For more than a decade, Hernandez has sought to build a course rooted in Austin. Over a 30-year reporting career in the capital city of Texas, he has produced work across numerous publications, with his byline appearing in nearly every issue of the Austin Chronicle since 1993.
To Hernandez, the Austin expert, there was no better subject for a course at UT.
“Get to know Austin,” Hernandez said. “If you need help with that, take the capstone because I’ll send you in the right direction.”

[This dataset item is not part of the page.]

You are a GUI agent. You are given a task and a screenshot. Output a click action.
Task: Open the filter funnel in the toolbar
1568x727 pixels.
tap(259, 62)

Generally, journalistic pieces are meant to exclude the writer. But for the capstone, Hernandez introduced the reporter’s notebook, or an opportunity to tell a factual story through themselves. A term typically placed on stories where the writer includes their own thoughts and opinions, the student’s notebook could report on any beat of their choosing, while including real people and experiences.
The result ended up not only moving students, but Hernandez, who said after a lifetime of excluding “I” and “me” from stories, found the entries incredibly powerful.

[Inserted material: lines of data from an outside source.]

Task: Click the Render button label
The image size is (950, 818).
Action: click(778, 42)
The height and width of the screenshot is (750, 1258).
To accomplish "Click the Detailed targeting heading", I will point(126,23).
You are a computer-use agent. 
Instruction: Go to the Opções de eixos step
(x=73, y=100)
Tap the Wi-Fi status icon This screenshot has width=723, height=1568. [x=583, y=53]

“The writing was better because it was personal, more compelling, really moving,” Hernandez said. “There was stuff that was read in that class that put lumps in our throats.”
For Eden Shamy, journalism senior, the reporter’s notebook required her to combine both her structured political reporting background and history of personal journaling to produce a piece that showed just as much of herself as the story.
“In a typical straight news story you write the what when where straight off the bat and almost summarize,” Shamy said. “Instead, I could open my reporter’s notebook and come at it with a (much) more personal feeling.”
Shamy was one of several students who used the assignment to explore personal connections to their beats. For Behr Rinke, a journalism senior in the capstone, that meant turning to literary communication — using Austin’s reading culture to both connect with the community and reflect on his own future in book publishing.
“This is the first opportunity where we were writing a stream of consciousness,” Rinke said. “In a narrative, almost like you’re peeking into mini articles, which I’ve never done before.”
Although the style of writing felt foreign to Rinke at first, he said as time went on and the Reporting Austin group learned more about each other, his entries grew more sentimental.
“We all got super close and it was a tight knit group by the end,” Rinke said. “We got to hear and give feedback to each other and bounce ideas off each other and I haven’t had a class similar to that at UT.”
For one of their last classes of their Longhorn years, both Shamy and Rinke experienced a new style of writing through a prism of themselves, learning about Austin, the community and the stories it had yet to tell.
“I think we all found something that we weren't looking for, didn't know was there, and we all found it together,” Hernandez said. “That's part of what made it remarkable.”